Ok, fine. I'll just drive classic cars for the rest of my life. Your location is still being leaked by a global network of automated license plate reading cameras https://deflock.me/
We literally need to train kids in Spy vs Spy tier information security if we want them to have a chance at being adults capable of avoiding this grid in any appreciable way.
>On Android, this bypasses VPNs
source?
>You are trusting that this data is not leaked to any third-parties. You cannot verify this, as the data is exfiltrated to servers which you can't verify.
At least on Android you can theoretically disable "google location accuracy" which stops it sending nearby hotspot mac addresses to Google. That's the only public route where google gets your location without you knowingly sending to it. You also imply that mobile operating systems are surreptitiously sending locations back to google/apple even if users have all location related features disabled, but I'm not aware of any evidence this is the case, and this falls into same category as "facebook is secretly listening to you" territory until proven otherwise.
I mean you're saying a lot for rhetorical effect, but it doesn't get around the fact that there aren't that many avenues to reliably collect this data, with high enough resolution and tied to identity, for thousands/millions of individuals, and if you do have that data, you're basically a data broker. I mean, yes, all those things are true, and they're pooled together and available for sale by data brokers.

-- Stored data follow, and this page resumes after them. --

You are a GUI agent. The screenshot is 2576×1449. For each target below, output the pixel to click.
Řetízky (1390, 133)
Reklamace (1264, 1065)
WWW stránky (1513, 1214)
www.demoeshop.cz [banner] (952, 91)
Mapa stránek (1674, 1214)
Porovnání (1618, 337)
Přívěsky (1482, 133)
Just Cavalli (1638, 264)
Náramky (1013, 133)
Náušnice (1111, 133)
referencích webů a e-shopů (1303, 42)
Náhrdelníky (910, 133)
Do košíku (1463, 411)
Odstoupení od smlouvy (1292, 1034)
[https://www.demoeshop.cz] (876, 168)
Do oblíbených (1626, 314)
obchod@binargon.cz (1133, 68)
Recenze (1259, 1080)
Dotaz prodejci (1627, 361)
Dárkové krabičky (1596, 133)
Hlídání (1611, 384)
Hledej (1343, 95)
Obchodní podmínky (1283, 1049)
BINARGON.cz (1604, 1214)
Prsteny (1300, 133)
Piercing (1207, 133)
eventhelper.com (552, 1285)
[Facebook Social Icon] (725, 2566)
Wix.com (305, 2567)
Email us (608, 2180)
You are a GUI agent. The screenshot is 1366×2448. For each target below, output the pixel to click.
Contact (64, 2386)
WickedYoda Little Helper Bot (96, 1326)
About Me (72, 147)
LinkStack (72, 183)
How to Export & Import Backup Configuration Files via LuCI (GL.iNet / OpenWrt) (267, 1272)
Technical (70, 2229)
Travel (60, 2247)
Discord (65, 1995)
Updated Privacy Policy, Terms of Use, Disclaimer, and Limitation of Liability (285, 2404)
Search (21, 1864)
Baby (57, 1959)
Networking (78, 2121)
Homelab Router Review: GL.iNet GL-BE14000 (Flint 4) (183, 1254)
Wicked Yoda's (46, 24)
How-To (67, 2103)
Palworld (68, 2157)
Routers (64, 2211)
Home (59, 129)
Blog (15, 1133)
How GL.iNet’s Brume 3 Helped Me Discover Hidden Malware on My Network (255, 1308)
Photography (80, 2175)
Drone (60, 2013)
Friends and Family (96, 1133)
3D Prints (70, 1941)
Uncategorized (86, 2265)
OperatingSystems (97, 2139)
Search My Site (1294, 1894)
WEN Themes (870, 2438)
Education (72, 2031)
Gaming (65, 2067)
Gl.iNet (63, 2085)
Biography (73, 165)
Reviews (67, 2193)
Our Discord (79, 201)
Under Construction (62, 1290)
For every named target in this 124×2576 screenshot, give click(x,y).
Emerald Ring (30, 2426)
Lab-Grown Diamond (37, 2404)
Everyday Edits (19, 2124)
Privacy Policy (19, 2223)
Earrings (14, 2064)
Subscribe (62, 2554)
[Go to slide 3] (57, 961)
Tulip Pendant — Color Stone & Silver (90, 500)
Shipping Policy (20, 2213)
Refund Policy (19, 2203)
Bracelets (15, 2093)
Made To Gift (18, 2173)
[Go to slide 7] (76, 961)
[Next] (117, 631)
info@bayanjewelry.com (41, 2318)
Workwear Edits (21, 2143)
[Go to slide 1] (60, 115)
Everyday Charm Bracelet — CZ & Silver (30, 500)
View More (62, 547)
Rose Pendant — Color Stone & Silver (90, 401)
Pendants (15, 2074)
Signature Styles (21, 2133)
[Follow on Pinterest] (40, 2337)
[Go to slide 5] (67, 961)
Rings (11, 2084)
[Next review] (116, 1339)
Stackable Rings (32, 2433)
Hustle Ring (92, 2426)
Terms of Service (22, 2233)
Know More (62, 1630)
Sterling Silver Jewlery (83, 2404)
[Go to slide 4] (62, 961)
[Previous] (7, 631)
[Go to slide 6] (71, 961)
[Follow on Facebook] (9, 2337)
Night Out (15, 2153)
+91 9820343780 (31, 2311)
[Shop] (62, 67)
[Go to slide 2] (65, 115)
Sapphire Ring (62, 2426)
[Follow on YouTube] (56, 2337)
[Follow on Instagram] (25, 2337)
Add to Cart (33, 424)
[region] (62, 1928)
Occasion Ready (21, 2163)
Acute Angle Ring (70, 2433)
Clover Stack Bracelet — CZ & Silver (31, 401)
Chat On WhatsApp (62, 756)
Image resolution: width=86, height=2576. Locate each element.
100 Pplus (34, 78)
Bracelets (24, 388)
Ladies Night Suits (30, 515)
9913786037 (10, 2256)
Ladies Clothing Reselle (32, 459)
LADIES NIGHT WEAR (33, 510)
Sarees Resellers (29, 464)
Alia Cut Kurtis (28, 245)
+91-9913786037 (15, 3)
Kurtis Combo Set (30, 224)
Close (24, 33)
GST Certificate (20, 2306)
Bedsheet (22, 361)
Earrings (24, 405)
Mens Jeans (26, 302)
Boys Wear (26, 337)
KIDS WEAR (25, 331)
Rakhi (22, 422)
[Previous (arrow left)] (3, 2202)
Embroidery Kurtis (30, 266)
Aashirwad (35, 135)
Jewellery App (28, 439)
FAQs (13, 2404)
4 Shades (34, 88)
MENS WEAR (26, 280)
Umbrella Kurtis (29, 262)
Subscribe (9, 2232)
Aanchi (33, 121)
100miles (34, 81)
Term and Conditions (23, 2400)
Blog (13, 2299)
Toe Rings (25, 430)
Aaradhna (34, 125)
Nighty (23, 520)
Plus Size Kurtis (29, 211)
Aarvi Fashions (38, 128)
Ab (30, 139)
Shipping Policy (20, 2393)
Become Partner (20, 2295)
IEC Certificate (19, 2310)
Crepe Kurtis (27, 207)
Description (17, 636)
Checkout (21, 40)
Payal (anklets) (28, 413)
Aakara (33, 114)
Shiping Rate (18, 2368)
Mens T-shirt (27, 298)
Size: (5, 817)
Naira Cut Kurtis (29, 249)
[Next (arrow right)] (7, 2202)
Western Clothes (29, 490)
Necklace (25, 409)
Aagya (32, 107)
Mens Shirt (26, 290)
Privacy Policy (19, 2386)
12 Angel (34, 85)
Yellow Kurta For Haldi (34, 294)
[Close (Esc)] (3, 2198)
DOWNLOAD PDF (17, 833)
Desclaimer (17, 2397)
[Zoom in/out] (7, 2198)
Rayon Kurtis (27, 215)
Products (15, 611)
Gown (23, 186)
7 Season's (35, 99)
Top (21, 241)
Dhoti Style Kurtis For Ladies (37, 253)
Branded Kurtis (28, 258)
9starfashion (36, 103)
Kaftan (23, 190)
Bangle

It's also disappointing that the root comment is distracting from the 4th amendment violations by making the conversation about their vague claims of selling mini-palantir demos through abusing web ads.
The assumption that the data must be "high resolution" is erroneous. Low resolution noisy data works just fine, you just need a lot more of it. You can use standard signal processing tricks such as stacking noisy low-resolution data to extract high-resolution features. This requires a lot more processing but that isn't much of a limitation. These reconstruction techniques work even if the data is from unrelated sources that aren't even trying to measure the thing you are measuring.
Any data exhaust will work, people have created interesting PoCs leveraging things like HVAC data, RF attenuation, etc. High-precision weather models essentially work the same way, making inferences by stitching together diverse event data that has nothing to do with weather.
High-quality high-resolution data sources largely don't exist in the way people imagine they do, so you need to do this anyway. If you have a high-resolution spatiotemporal graph for entities, tying it to identity is always trivial.
It would be more common if it weren't for the fact that open source platforms scale poorly for this type of analytical processing.
Anyone could have acquired this data the time, it was all either free or cheap. Like I said, my business was specialized data infrastructure (e.g. storage engines and analytical parallel processing), we just used these data sources for testing and demos because "free or cheap".
I also have a lot of experience with privileged first-party data but that is governed by a different set of rules and is often regulated. You have to be much more circumspect about how you use it.
Even though it might be convenient to e.g. slurp telemetry off a mobile carrier's backbone, what you eventually realize is the inability to do this isn't a real limitation and in some ways is a blessing in disguise.
Twitter has had timestamped amd geotagged posts for ages. Just clustering things like hashtags of tweets spatiotemporally results in a treasure trove if information about events.
I'm sure that other platforms attach the same kind of info to posts. It's just a matter of scraping it.
but it's obviously very easy ro get from social media? e.g. you have a post from paris and then later that day a post from brussels
There's dozens of flights per day from paris to brussels, so that wouldn't uniquely identify a flight.